» **What you should do**
Put the listing, from its first line up to and including the line with "(310, 908).", into a Markdown table with the columns Row and Text, giving each line a row number and skipping blank lines. Leave the pictures out of the table.

» **The input**
*** Block opens ***

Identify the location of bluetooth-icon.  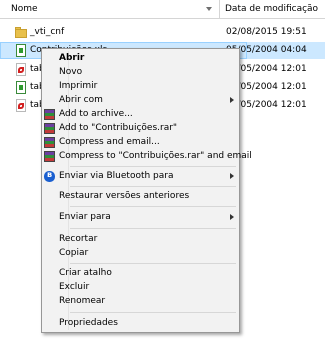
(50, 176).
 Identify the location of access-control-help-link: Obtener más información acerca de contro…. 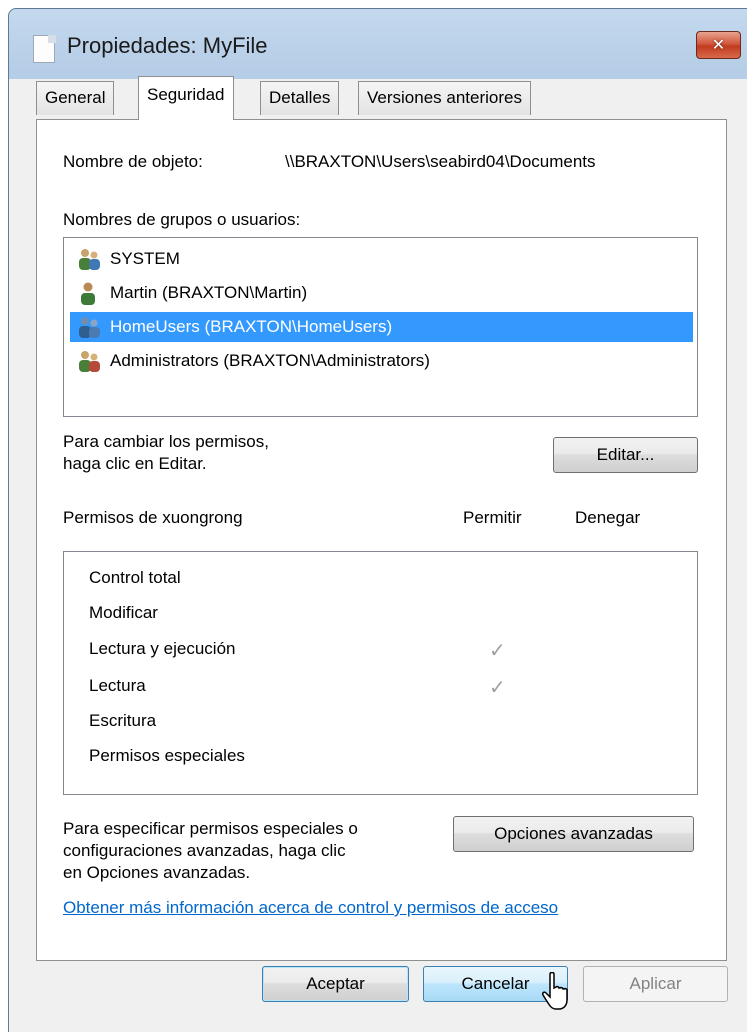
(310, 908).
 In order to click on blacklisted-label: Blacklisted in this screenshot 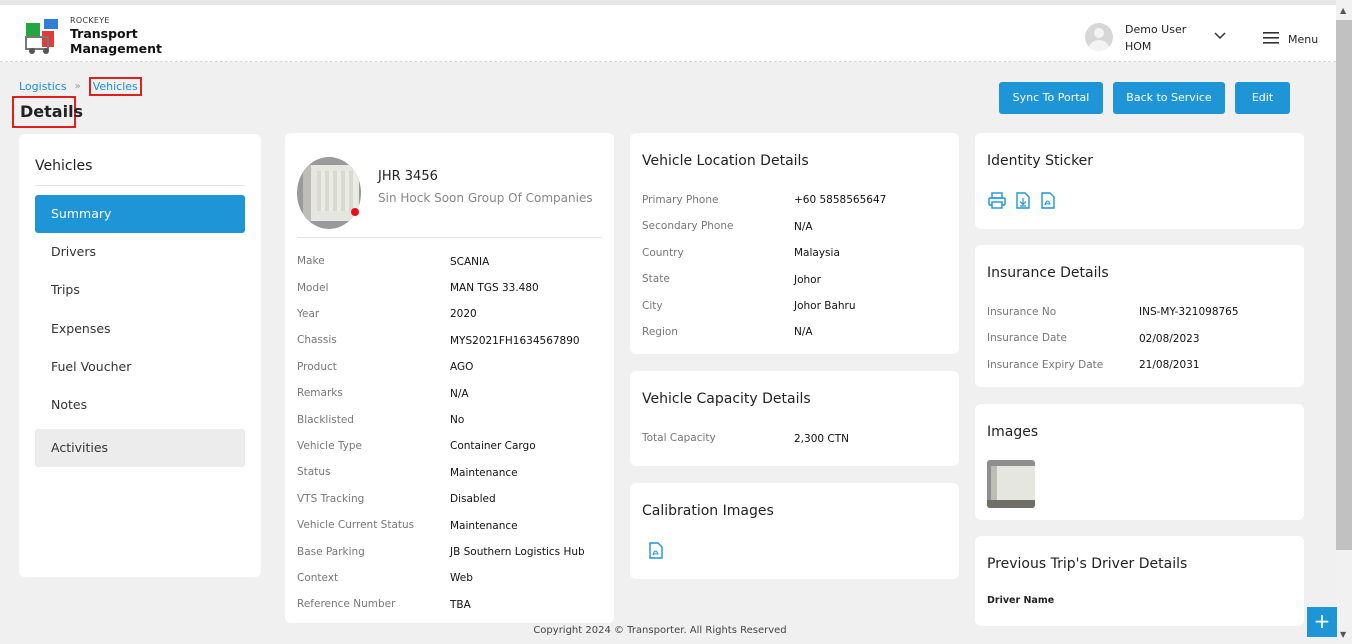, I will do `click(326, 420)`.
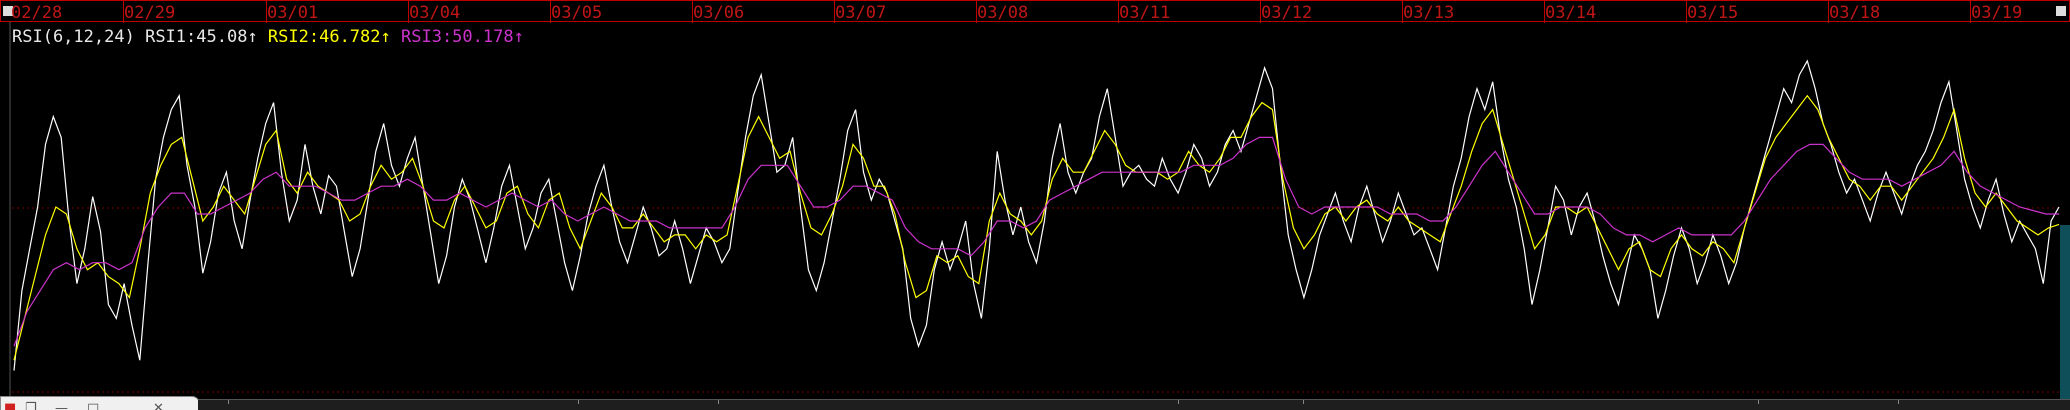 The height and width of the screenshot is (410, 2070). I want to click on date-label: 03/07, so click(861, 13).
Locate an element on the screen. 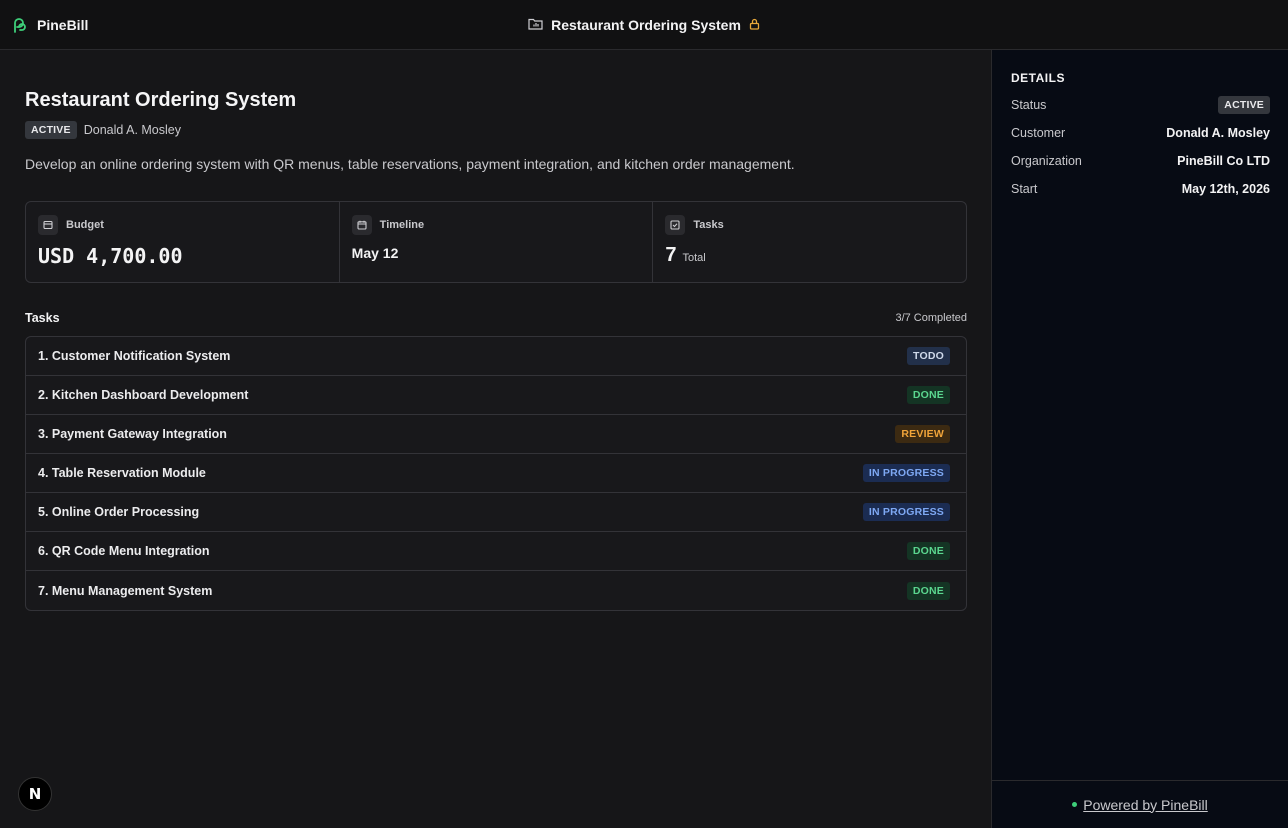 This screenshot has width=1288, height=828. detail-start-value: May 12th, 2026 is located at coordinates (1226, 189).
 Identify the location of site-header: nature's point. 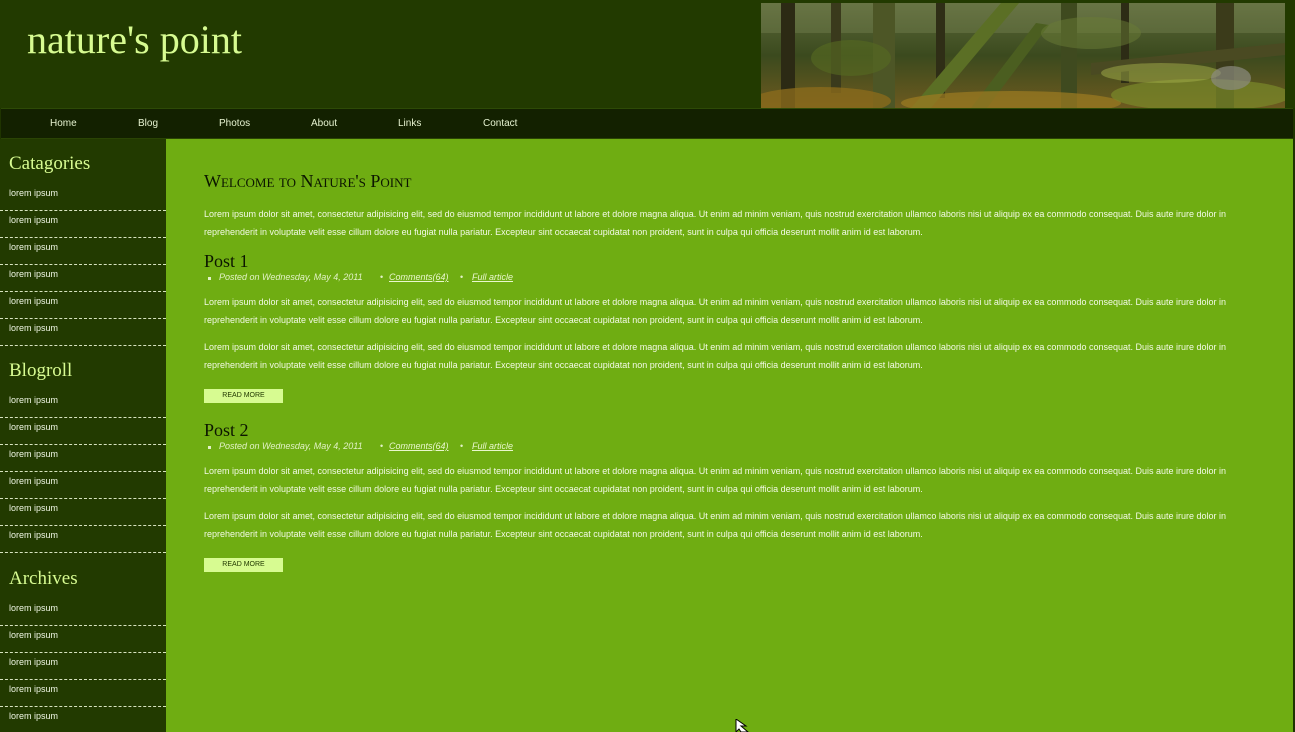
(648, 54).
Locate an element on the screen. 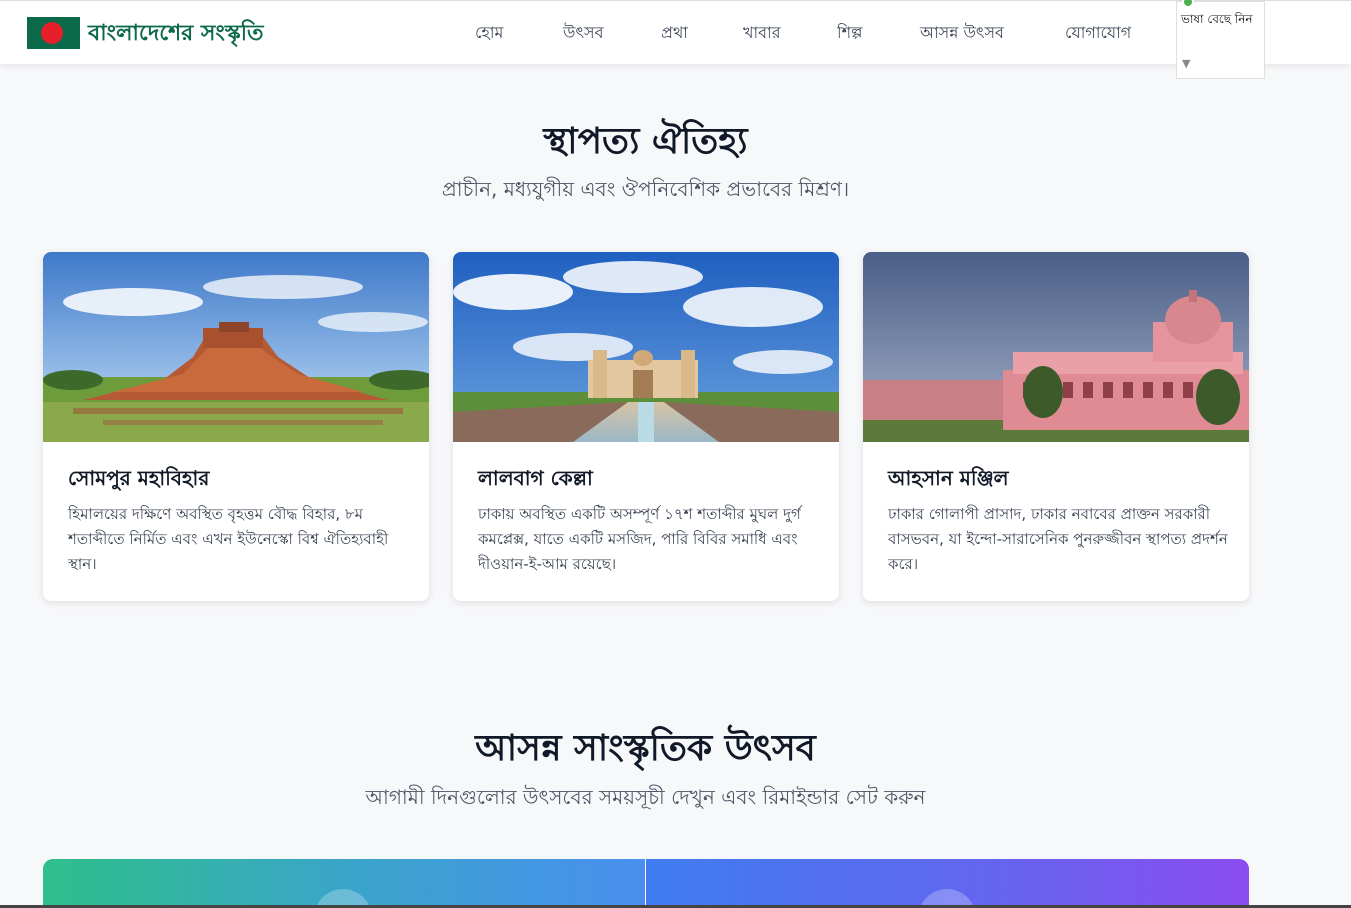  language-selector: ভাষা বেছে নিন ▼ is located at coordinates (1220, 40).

*** Block closes ***

» **Worked solution**
| Row | Text |
|---|---|
| 1 | Identify the location of bluetooth-icon.   |
| 2 | (50, 176). |
| 3 |  Identify the location of access-control-help-link: Obtener más información acerca de contro….  |
| 4 | (310, 908). |